COVID-19: National's Chris Bishop calls on Government to 'move heaven and earth' for coronavirus vaccine rollout amid European Union export threat

National's Chris Bishop is challenging the Government to speak louder and push harder to get a COVID-19 vaccine into New Zealand.

His comments come after the European Union warned it would tighten COVID-19 vaccine exports due to Oxford University's AstraZeneca factory in Belgium having production issues. 

The threat could cut the EU's supply in half and the bloc last week warned it would tighten the export of any vaccines produced in Europe.

"Europe invested billions to help develop the world's first COVID-19 vaccines to create a truly global common good," EU Commission president Ursula von der Leyen said in a televised statement last week. "Now, the companies must deliver. They must honour their obligations."

COVID-19 Response Minister Chris Hipkins is adamant the brewing battle wouldn't slow New Zealand's vaccination campaign, but Bishop wants the Government to be more transparent about its contracts with vaccine companies.

"I think we need greater transparency as to what contracts they've signed and they should be moving heaven and earth … what happened between November and now? In November, we were at the front of the queue," said Bishop, National's COVID-19 Response spokesperson.

He questioned whether the Government had negotiated hard enough to ensure timely vaccine delivery. New Zealand has pre-purchased enough of the AstraZeneca vaccine to immunise 3.8 million Kiwis, as well as 750,000 doses from Pfizer/BioNTech, 5 million from Janssen, and 5.36 million from Novavax.

"I think we adopted the right strategy of signing deals with as many people as we could [but] the question is whether we negotiated hard enough to ensure the deliveries turned up on time," Bishop told The AM Show on Monday.

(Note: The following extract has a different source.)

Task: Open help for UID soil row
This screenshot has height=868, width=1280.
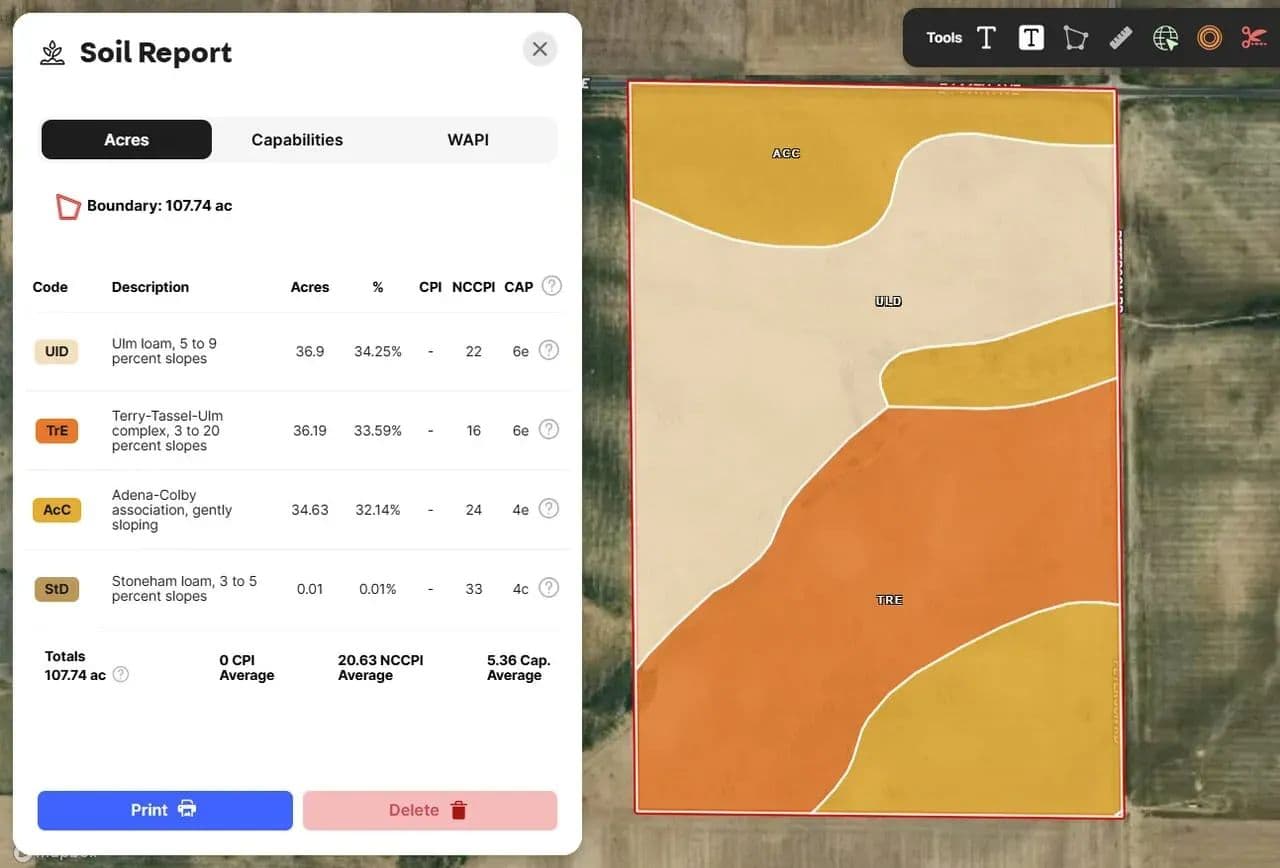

"The Pfizer vaccine, which will potentially be the first into New Zealand, has not been approved yet but also hasn't arrived yet.

"Here's a newsflash for New Zealanders; it's all very well to approve a vaccine [but] it's not here."

Prime Minister Jacinda Ardern announced last week New Zealand's medicine regulator Medsafe was expected to approve the Pfizer vaccine by Wednesday. 

But Bishop wants to know more about New Zealand's deal with Pfizer.

"What does our contract with Pfizer say about delivery? If the [contract] says, 'they must be in the country by January', [then] Pfizer's broken its contract," said Bishop. "I don't think the contract says that - I think the contract says something like, 'hey Pfizer, you can deliver 750,000 doses of your vaccine by, say, May.'"

When the vaccine eventually arrives, a full rollout is expected to take up to 12 months. The first vaccines to arrive in New Zealand are expected before the end of March for border workers and quarantine staff. 

Meanwhile, Director-General of Health Ashley Bloomfield last week seemed unconcerned by the EU threat and explained why Medsafe needed to approve vaccines when rollouts had already commenced overseas. 

"The vaccine is being used in most other countries on the basis of an emergency approval, not a full actual registration process," Dr Bloomfield said.

Hipkins said last week he trusted vaccine producers to honour their pre-purchase agreements with New Zealand

"We have done what we can do in terms of pre-purchase agreements that we have in securing the supplies to support that, we're doing everything we can at the New Zealand end, but we can't necessarily control what's happening around the rest of the world," Hipkins said. 

He said that's why the Government invested in a range of vaccine candidates.